12月25日、護と雅と樹の居酒屋トォク!
【とある居酒屋:夕】
藤堂雅 「…………」
藤堂樹 「……兄さん? もしや食事が口に合いませんでしたか?」
藤堂雅 「はは、そうじゃねぇさ。……少し考えごとをな?」
藤堂樹 「仕事のことですか?」
藤堂雅 「いや……実は昨日、サンタ姿の神楽坂さんを目撃したんだが」
藤堂樹 「12月に良く見るチラシ配り、もしくは店外でケーキの予約を募る労働でも?」
藤堂雅 「……お前、この島の英雄を何だと思ってるんだ」
藤堂雅 「島外から来た客に意訳すれば『サンタからのプレゼントだ』と言って最中を渡してたよ」
大井川 「いやあ、あの旦那は時たま突拍子もないことを始めますからねー。もぐもぐ……」
藤堂樹 「…………」
藤堂樹 (……何故彼はしれっと俺達の食事に同席して尚且つ味噌田楽を食しているのか)

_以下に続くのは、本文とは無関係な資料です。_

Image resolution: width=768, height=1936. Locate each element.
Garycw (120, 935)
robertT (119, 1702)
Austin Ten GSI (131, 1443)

藤堂雅 「……だが、それを見た俺はいたく感動してな?」
大井川 「えっ……ねえ樹くん、君のお兄さん大分酔ってない?」
藤堂樹 (そして何故彼は年上の俺を『樹くん』と呼ぶのか)
大井川 「樹くん? もしもーし?」
藤堂樹 「兄は酩酊したことなど一度もありません」
大井川 「酔ってなかったら素でサンタ姿の旦那を見て感動したって言ってるってこと? その方がよっぽどまずいんじゃ?」
藤堂樹 「貴方、この島で英雄ともてはやされる神楽坂響に何か恨みでも?」
大井川 「えっ、君もさっき同じようなこと言ったのに? ……あの、藤堂社長。もしよければ昨日の顛末を語ってもら――」
藤堂雅 「だから俺もサンタクロースになろうかと思ってな」
大井川 「クリスマスも残り数時間だというのに今更!?」
藤堂樹 「……何か問題が?」
大井川 「あ、いえ……なんでもないです……」
藤堂雅 「よし、樹。藤堂呉服も日頃の感謝を込めクリスマス商戦としゃれ込むぞ」
大井川 「あっ、えっ……? あの、サンタになるなら無料配布なのでは……?」
藤堂樹 「何故そんな慈善活動を我々がしなければならないのですか?」
大井川 「樹くん、頼むから自分の意見を持って?」
大井川 (なんてこった……空気役が心底似合う俺がツッコミ役にならざるを得ないだと……?)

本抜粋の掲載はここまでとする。